Escherichia coli (E. coli) - 2.5 percent of recalls
E. coli recalls have remained low on the totem pole. All three recalls last quarter attributed to E. coli occurred in beef products. Most notable in this category was a recall of 26,975 pounds (13.5 tons) of tenderized steak and ground beef products issued by Denver, CO-based Lombardi Brothers Meats due to possible E. coli contamination discovered during the company’s routine sampling program.[6] Oddly, the USDA announced the recall on July 3--right in the middle of the summer grilling season. The meat was reportedly distributed to hotels, restaurants and institutions in Colorado, New Mexico, Utah and Wyoming--it was not sold to the general public. At the time of the recall, no reports of related illness had been announced.

The Kraft Conundrum
In Q3 alone, the newly merged Kraft Heinz Company (as of July 2015) suffered three separate recalls for a variety of products--barbecue sauce (undeclared mustard), cheese (choking hazard) and the hugely popular Oscar Mayer brand turkey bacon (premature spoilage). In March, select lots of the Kraft’s iconic macaroni and cheese dinner were recalled due to suspected pieces of metal.[7] In August, Heinz recalled fruit and vegetable drink pouches along with baby food that both had the potential to spoil.
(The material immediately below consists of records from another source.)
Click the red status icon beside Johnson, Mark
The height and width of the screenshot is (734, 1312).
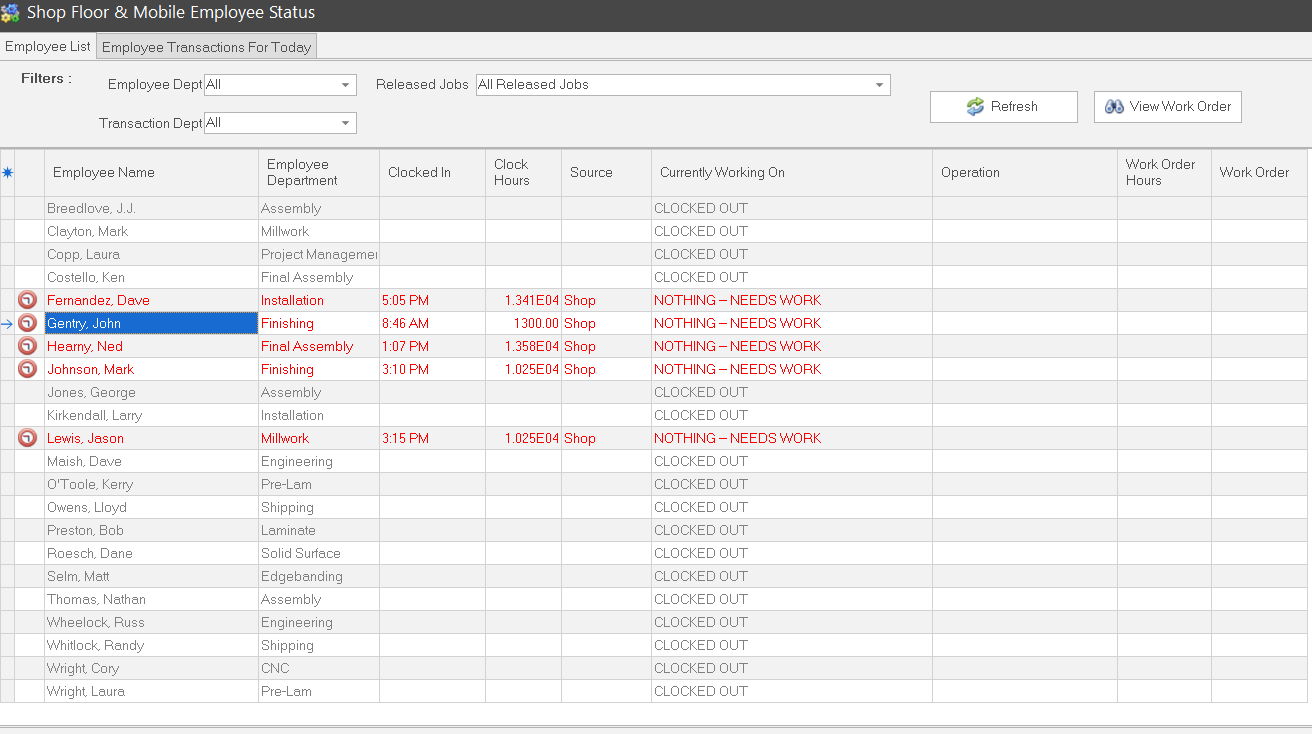coord(28,369)
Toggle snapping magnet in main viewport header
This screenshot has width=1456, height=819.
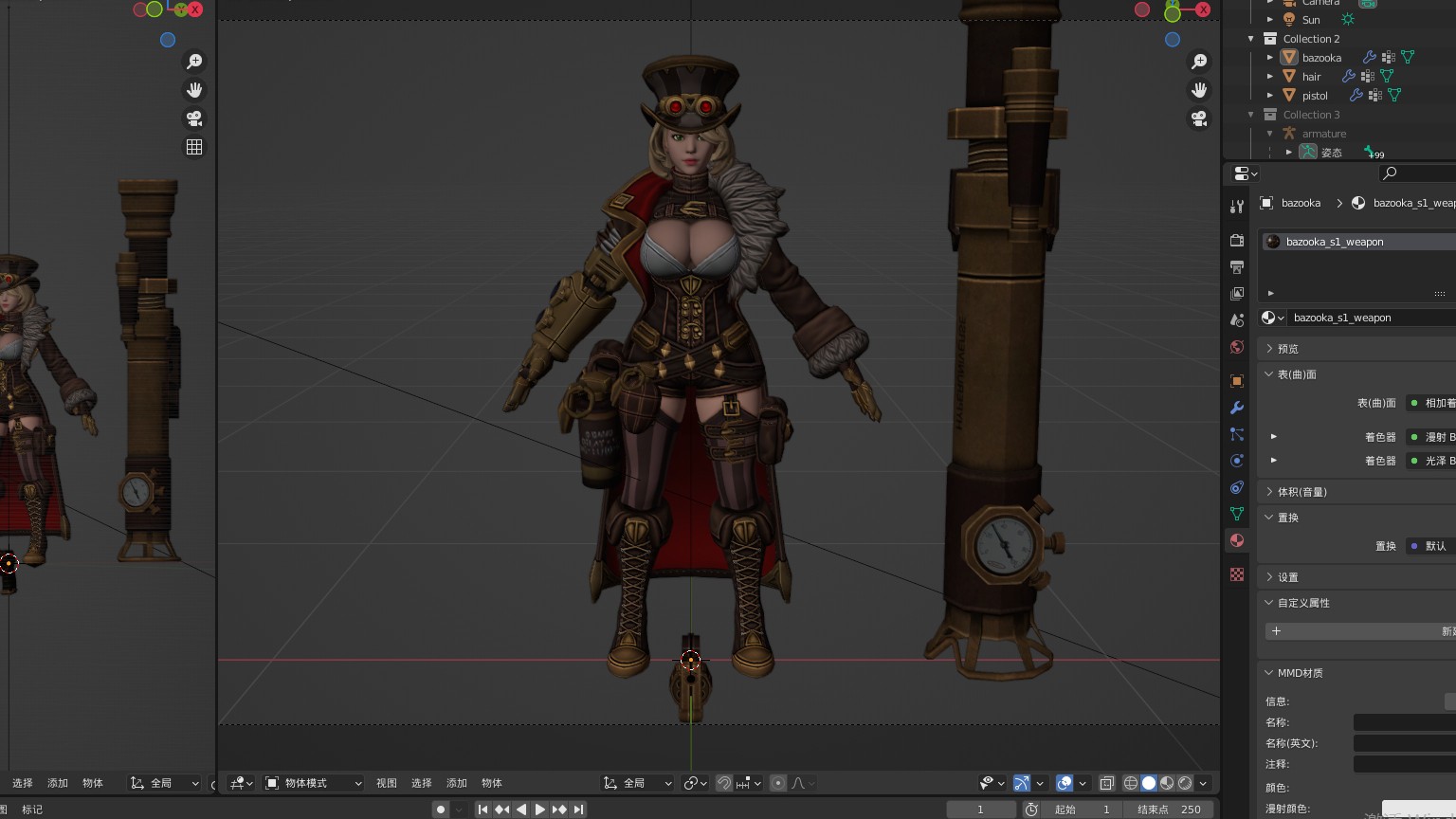coord(724,783)
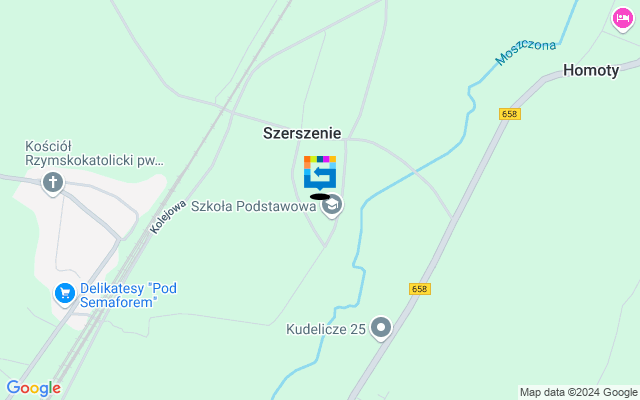Viewport: 640px width, 400px height.
Task: Select the Kościół Rzymskokatolicki label
Action: pyautogui.click(x=94, y=153)
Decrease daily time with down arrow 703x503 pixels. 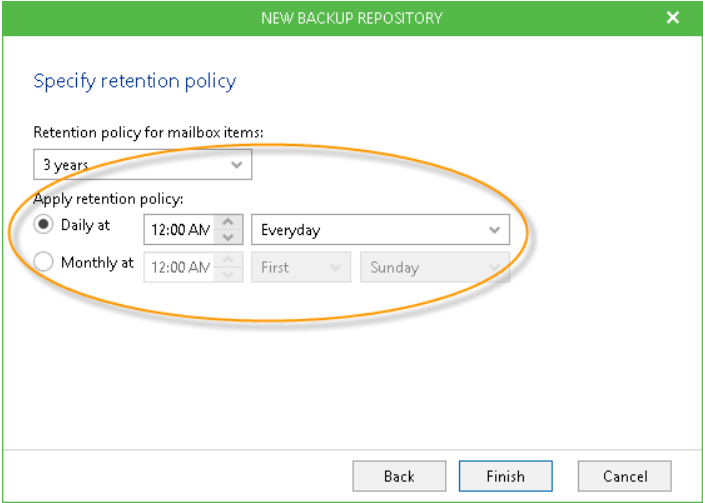228,237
The silver lining in all this is at the sheer number of food recalls appears to be steadily declining. We look forward to sharing with you what the fourth quarter brings.

Editor’s Note: Food Safety Magazine reviewed 122 food recalls that were announced during the third quarter of 2015. We are aware that additional recalls may have been released during this time that we did not account for.